К моменту поступления на Восточный факультет Н. А. Невского Куроно Есибуми был уже автором ряда добротных пособий для изучения японского языка, например «„Русско-японские разговоры с приложением японских пословиц, поговорок и т. п., переведенных на русский язык, и некоторых русских пословиц с переводом на японский язык". Составил для студентов факультета Восточных языков Иосибуми Куроно, преподаватель при Императорском Санкт-Петербургском университете, 1894 г.» На титульном листе рукою Куроно Есибуми четким почерком по-русски написано: «Николаю Александровичу Невскому от И. Куроно, 9 апреля 1913 года». Учебник предназначен был «послужить хоть некоторым пособием для наших слушателей к первоначальному ознакомлению с разговорным японским языком и к усвоению известных иероглифов, необходимых для дальнейшего изучения этого языка», а сам Куроно Есибуми считал, что труды его будут «вознаграждены сознанием принесенной нами пользы изучению нашего родного языка в России».

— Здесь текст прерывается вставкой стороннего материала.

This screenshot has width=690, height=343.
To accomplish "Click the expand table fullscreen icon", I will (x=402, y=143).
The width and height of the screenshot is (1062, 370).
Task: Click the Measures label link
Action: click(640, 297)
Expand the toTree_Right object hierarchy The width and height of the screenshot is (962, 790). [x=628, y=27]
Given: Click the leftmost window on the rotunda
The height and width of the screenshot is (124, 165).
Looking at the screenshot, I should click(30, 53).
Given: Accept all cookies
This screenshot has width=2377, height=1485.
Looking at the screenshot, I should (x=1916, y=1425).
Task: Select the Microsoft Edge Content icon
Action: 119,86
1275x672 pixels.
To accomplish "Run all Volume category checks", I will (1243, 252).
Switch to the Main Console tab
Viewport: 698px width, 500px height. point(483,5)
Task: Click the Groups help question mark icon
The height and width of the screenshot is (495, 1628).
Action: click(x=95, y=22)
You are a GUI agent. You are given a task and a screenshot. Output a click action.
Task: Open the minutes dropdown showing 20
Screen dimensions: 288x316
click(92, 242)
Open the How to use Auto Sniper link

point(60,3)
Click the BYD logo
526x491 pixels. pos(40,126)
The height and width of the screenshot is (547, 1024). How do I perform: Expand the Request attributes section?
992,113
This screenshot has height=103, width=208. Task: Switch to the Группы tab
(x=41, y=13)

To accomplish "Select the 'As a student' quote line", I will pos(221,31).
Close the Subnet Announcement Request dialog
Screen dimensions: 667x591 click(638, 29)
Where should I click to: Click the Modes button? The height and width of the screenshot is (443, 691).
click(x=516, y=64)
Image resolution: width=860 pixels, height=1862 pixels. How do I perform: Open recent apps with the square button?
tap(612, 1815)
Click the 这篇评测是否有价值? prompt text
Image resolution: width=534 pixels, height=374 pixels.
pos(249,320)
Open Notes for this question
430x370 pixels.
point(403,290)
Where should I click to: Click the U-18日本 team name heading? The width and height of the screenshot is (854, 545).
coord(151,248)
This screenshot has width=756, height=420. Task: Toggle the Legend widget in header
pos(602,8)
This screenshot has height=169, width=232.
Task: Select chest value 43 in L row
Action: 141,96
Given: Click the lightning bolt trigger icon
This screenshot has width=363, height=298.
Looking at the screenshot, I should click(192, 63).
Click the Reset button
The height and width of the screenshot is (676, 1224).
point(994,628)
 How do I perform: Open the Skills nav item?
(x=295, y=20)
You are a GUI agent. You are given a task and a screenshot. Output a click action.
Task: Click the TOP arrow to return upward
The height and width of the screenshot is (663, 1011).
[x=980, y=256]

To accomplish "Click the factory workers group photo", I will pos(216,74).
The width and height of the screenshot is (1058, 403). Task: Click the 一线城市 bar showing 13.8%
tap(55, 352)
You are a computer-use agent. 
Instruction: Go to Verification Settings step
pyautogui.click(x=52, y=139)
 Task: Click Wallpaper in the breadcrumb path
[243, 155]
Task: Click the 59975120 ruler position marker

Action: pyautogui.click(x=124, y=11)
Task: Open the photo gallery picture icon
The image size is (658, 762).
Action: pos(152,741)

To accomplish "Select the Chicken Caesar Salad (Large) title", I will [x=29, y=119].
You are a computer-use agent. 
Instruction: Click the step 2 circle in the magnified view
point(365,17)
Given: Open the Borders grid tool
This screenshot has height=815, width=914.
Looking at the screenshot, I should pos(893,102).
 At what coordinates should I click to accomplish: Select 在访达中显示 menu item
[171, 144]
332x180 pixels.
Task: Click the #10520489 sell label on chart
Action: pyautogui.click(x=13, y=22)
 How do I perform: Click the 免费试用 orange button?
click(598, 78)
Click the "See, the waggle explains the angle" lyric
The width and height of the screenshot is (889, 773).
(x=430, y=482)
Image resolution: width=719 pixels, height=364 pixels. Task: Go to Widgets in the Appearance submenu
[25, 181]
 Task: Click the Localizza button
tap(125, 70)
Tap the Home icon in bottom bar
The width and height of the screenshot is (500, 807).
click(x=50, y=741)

В 1913 г. Куроно Есибуми и В. П. Панаевым был издан «Самоучитель японского языка», также преследовавший цель «предоставить возможность занимающимся близко подойти к живой речи японцев». Составители сочли «своим непременным долгом выразить глубокую благодарность приват-доценту Санкт-Петербургского университета Владиславу Людвиговичу Котвич, содействовавшему Куроно в течение многих лет в разрешении различных вопросов, касающихся японской грамматики, приват-доценту Санкт-Петербургского университета Алексею Ивановичу Иванову, неоднократно помогавшему в формулировке некоторых правил той же грамматики». Участие этих двух в будущем прославленных ученых повысило научную значимость «Самоучителя».
Вместе с тем некоторые данные свидетельствуют о том, что в преподавании японского языка в Петербург
ском университете тех лет имела место и известная книжность, отставание от живой, прежде всего простонародной, японской речи. Конечно, всякий, кто изучал восточные языки, знает, что учебник часто бывает далек от живого языка, недостаточно передает фонетику я ту бездну интонаций, которыми изобилует живая речь.